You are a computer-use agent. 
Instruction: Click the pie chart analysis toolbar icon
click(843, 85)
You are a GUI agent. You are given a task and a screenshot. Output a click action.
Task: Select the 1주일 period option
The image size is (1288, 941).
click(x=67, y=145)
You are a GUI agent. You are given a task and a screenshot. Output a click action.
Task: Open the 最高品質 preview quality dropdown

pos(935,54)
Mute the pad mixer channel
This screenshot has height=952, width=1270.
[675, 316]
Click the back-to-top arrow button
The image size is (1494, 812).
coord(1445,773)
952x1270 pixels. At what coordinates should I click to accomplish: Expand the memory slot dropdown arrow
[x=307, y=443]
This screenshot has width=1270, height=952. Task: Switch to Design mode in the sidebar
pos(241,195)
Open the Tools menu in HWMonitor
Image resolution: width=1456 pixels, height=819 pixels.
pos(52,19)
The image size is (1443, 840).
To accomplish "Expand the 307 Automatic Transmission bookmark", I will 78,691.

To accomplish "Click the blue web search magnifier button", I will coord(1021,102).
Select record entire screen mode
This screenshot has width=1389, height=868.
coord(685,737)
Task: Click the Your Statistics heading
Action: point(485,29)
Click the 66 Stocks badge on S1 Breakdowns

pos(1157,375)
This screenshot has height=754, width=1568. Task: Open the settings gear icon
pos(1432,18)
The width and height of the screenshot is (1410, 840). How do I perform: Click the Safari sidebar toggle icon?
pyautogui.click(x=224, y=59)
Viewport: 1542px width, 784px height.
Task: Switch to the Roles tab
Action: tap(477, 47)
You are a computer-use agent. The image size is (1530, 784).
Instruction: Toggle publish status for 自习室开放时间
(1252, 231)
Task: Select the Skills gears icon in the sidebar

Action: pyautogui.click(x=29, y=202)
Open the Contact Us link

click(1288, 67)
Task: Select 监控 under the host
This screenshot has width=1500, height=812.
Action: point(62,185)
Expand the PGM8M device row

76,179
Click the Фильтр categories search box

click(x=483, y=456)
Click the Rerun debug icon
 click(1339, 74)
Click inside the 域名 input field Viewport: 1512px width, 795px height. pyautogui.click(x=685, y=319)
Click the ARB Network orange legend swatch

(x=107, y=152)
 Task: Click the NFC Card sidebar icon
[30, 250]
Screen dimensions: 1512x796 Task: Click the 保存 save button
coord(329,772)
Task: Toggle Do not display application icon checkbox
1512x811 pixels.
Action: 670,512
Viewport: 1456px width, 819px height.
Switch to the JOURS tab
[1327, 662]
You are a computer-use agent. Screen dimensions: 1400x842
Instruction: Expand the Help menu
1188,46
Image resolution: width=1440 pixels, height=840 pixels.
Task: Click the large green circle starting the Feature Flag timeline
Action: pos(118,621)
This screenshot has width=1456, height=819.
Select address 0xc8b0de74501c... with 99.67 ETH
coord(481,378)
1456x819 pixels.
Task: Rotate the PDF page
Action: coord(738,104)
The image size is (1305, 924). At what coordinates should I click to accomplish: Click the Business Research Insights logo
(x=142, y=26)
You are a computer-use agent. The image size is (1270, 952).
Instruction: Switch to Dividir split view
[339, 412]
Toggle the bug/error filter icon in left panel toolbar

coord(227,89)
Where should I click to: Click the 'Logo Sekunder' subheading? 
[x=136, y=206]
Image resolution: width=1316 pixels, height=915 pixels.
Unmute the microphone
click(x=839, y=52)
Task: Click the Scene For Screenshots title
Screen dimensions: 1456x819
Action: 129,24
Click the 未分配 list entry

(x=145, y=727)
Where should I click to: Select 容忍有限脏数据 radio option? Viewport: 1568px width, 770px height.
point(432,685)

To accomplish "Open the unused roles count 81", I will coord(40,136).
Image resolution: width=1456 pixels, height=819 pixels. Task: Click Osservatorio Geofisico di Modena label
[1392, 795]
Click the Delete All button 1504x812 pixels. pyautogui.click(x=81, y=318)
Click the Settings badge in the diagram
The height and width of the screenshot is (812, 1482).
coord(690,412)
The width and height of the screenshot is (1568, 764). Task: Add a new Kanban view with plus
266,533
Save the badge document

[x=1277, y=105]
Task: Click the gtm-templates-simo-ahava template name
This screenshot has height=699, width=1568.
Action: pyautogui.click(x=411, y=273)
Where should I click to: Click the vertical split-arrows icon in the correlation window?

** ACTIVITY **
Would you copy every line of the entries that includes the word "agent"?

** EXERCISE SOLUTION **
You are a computer-use agent. 
You are a GUI agent. You are given a task and a screenshot. Output a click action.
You are a GUI agent. You are given a task and a screenshot. Output a click action.
You are a computer-use agent. The image size is (1530, 784).
You are a computer-use agent. Screen dimensions: 1400x842
You are a computer-use agent. The image size is (1270, 952).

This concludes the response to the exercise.